Defunct railroad in Nevada, USA

The Nevada Short Line Railway (Silver Belt Railroad) was a 12.6 mi, narrow gauge railroad that ran east from Oreana (also known as Nenzel) to the silver mining area of Rochester, Nevada. The railway terminated near, but did not connect with, the Southern Pacific Railroad (SP) in Oreana due to the Nevada Short Line being gauge and the SP being a standard gauge mainline. The railway intended to eventually transition to standard gauge, but this never happened.

The railroad started in 1913 as a sole proprietorship and was incorporated on April 24, 1914.
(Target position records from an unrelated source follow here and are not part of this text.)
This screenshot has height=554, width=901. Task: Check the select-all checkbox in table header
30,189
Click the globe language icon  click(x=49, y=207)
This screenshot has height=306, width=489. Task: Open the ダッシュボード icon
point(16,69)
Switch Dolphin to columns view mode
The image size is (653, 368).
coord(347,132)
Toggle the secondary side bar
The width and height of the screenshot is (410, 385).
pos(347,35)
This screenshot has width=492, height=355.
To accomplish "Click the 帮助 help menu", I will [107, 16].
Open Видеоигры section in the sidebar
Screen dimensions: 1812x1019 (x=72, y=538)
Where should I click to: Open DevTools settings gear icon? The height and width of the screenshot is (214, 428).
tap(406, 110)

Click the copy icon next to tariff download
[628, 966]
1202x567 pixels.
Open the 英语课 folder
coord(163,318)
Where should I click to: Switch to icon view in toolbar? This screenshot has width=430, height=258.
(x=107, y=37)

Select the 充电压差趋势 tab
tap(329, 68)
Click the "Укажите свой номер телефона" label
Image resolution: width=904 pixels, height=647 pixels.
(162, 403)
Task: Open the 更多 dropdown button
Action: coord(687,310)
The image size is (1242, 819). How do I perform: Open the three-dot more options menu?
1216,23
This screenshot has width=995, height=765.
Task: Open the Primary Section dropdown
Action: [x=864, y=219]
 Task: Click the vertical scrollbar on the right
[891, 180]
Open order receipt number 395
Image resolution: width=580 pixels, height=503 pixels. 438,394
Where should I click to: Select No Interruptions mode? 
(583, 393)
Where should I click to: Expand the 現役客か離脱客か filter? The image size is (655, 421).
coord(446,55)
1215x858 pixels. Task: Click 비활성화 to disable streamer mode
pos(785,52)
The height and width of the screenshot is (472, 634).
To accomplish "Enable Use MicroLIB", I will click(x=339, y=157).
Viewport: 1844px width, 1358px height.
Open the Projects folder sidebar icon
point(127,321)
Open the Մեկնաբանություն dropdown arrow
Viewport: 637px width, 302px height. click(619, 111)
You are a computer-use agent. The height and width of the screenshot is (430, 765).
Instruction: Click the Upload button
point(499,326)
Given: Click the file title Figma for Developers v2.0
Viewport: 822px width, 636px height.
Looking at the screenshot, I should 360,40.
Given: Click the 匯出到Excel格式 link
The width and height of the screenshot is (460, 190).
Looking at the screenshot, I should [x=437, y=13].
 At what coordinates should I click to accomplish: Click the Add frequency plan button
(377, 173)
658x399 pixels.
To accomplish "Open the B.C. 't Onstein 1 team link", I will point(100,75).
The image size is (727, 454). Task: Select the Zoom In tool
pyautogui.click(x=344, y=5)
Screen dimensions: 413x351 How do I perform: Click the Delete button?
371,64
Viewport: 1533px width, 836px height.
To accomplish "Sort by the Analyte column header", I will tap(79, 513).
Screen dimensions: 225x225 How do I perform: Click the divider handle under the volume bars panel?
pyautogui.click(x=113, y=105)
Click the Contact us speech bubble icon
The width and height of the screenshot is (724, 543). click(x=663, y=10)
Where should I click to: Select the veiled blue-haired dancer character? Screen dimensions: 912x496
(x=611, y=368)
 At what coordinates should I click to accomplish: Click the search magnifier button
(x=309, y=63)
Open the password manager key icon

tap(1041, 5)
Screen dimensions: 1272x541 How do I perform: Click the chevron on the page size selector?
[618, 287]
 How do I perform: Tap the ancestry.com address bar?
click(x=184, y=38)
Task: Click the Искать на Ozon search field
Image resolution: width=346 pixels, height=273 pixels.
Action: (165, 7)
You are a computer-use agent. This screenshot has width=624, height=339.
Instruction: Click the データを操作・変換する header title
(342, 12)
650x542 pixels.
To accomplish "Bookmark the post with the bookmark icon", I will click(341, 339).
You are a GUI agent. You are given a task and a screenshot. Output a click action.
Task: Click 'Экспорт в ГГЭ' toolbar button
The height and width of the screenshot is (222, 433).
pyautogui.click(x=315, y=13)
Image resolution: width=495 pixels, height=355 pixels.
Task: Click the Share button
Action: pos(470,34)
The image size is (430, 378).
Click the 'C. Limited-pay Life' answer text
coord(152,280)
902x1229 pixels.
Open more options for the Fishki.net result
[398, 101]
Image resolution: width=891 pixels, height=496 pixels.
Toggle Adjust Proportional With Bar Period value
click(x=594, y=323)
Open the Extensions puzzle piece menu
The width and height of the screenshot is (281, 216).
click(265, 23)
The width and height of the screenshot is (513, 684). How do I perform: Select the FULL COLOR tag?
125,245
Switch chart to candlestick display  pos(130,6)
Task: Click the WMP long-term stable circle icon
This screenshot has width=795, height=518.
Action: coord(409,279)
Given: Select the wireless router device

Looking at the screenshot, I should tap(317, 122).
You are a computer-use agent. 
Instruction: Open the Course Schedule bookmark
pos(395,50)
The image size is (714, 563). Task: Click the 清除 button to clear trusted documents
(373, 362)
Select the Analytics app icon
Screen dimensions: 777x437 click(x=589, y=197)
The line only operated for four years. In June 1918, the line was damaged by flooding and the line was abandoned on December 31, 1920.

==Terrain and Route==
The railway operated from Oreana (Nenzel) which was located along the east bank of the Humboldt River at an elevation of 4158 ft above sea level. The railroad continued east through the desert where it had to cross the western edge of the Humboldt Range near Limerick Canyon. The railway had to climb to an altitude of 7200 ft at Rochester. The steep terrain the necessitated the need for a switchback and a 6% grade.

==Locomotives==
The Nevada Short Line had two locomotives.

Nevada Short Line No. 1 - Baldwin-built (Mogul Type) built in 1879 is on static display with a few cars and rests above all other trains on an elevated track at the California State Railroad Museum in Sacramento. The last time the locomotive was run was in 1939-40 for the Golden Gate International Exposition on daily re-enactments of the 1869 Golden Spike ceremony. The locomotive was originally built for the Hobart Mills Company and was sold to the Nevada Short Line in August 1913.

The second engine "Francis," was a 2-truck Heisler locomotive built in 1899 for the Borate and Daggett Railroad and was acquired by the NSL in 1916. It was sold to the Terry Lumber Company at Round Mountain, California.